[Records excerpted from a collection]
**********
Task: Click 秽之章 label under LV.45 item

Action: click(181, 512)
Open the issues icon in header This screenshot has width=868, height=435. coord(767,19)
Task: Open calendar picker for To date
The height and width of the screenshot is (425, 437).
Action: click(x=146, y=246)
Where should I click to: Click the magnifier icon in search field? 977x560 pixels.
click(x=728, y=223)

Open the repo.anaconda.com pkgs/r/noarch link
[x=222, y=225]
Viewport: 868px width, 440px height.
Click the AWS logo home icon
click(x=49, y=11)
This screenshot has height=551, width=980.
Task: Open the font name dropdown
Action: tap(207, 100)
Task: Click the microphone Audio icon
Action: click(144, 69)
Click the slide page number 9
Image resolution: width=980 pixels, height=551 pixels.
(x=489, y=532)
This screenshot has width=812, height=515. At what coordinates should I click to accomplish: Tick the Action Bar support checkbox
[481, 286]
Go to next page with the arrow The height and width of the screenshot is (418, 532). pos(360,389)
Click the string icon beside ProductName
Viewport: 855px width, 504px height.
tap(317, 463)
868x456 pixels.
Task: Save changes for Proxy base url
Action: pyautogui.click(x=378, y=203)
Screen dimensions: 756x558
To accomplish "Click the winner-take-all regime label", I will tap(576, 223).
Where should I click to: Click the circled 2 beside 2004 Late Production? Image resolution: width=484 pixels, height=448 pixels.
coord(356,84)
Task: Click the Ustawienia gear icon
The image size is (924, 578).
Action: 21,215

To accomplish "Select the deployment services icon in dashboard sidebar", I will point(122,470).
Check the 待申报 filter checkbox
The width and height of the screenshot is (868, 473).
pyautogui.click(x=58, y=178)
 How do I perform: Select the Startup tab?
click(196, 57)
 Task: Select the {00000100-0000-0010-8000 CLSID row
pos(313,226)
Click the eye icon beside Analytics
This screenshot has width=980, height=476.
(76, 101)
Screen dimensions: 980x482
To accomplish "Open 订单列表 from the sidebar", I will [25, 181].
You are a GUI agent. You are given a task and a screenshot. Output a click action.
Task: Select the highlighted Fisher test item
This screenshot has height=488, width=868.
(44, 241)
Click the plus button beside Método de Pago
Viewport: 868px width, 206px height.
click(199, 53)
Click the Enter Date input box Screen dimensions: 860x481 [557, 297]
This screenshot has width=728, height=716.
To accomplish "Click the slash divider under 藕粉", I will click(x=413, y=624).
**********
Work instruction
Above are the records. Identify each line that contains the word "dimensions".

Output
Screen dimensions: 756x558
Screen dimensions: 980x482
Click the Enter Date input box Screen dimensions: 860x481 [557, 297]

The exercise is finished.